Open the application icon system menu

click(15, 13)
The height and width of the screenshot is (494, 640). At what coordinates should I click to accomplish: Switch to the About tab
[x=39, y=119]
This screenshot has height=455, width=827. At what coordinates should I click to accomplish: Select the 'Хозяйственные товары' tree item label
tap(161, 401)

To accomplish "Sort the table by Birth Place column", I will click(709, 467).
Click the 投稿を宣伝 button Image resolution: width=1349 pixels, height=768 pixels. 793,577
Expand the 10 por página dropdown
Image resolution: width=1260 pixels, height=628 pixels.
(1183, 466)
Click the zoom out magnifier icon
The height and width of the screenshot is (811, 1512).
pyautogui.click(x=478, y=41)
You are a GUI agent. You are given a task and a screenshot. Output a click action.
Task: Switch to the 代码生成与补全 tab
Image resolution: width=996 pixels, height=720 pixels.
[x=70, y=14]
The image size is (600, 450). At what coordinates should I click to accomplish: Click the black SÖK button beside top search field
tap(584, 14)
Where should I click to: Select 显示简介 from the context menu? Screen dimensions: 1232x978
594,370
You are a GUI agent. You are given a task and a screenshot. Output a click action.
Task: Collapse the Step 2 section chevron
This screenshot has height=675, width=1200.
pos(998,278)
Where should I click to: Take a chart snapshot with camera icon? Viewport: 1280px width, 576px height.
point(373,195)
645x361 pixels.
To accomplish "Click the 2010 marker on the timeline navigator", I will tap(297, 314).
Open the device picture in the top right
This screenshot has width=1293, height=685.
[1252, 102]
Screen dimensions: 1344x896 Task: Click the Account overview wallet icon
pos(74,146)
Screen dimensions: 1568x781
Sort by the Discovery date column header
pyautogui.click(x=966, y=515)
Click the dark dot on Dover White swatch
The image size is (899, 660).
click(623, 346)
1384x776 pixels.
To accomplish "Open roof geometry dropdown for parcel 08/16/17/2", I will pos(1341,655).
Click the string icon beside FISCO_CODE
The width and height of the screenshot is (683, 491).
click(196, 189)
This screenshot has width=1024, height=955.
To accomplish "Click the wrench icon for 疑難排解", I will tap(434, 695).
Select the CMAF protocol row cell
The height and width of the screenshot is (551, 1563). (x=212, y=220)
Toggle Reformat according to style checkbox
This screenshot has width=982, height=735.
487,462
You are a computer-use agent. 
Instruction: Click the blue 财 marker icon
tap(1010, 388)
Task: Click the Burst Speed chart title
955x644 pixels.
══════════
● TASK INSTRUCTIONS: After reading the material above, repeat all of it exactly.

● SOLVED PROBLEM:
Open the application icon system menu

click(15, 13)
The height and width of the screenshot is (494, 640). At what coordinates should I click to accomplish: Switch to the About tab
[x=39, y=119]
This screenshot has height=455, width=827. At what coordinates should I click to accomplish: Select the 'Хозяйственные товары' tree item label
tap(161, 401)

To accomplish "Sort the table by Birth Place column", I will click(709, 467).
Click the 投稿を宣伝 button Image resolution: width=1349 pixels, height=768 pixels. 793,577
Expand the 10 por página dropdown
Image resolution: width=1260 pixels, height=628 pixels.
(1183, 466)
Click the zoom out magnifier icon
The height and width of the screenshot is (811, 1512).
pyautogui.click(x=478, y=41)
You are a GUI agent. You are given a task and a screenshot. Output a click action.
Task: Switch to the 代码生成与补全 tab
Image resolution: width=996 pixels, height=720 pixels.
[x=70, y=14]
The image size is (600, 450). At what coordinates should I click to accomplish: Click the black SÖK button beside top search field
tap(584, 14)
Where should I click to: Select 显示简介 from the context menu? Screen dimensions: 1232x978
594,370
You are a GUI agent. You are given a task and a screenshot. Output a click action.
Task: Collapse the Step 2 section chevron
This screenshot has height=675, width=1200.
pos(998,278)
Where should I click to: Take a chart snapshot with camera icon? Viewport: 1280px width, 576px height.
point(373,195)
645x361 pixels.
To accomplish "Click the 2010 marker on the timeline navigator", I will tap(297, 314).
Open the device picture in the top right
This screenshot has width=1293, height=685.
[1252, 102]
Screen dimensions: 1344x896 Task: Click the Account overview wallet icon
pos(74,146)
Screen dimensions: 1568x781
Sort by the Discovery date column header
pyautogui.click(x=966, y=515)
Click the dark dot on Dover White swatch
The image size is (899, 660).
click(623, 346)
1384x776 pixels.
To accomplish "Open roof geometry dropdown for parcel 08/16/17/2", I will pos(1341,655).
Click the string icon beside FISCO_CODE
The width and height of the screenshot is (683, 491).
click(196, 189)
This screenshot has width=1024, height=955.
To accomplish "Click the wrench icon for 疑難排解", I will tap(434, 695).
Select the CMAF protocol row cell
The height and width of the screenshot is (551, 1563). (x=212, y=220)
Toggle Reformat according to style checkbox
This screenshot has width=982, height=735.
487,462
You are a computer-use agent. 
Instruction: Click the blue 财 marker icon
tap(1010, 388)
Task: Click the Burst Speed chart title
955x644 pixels.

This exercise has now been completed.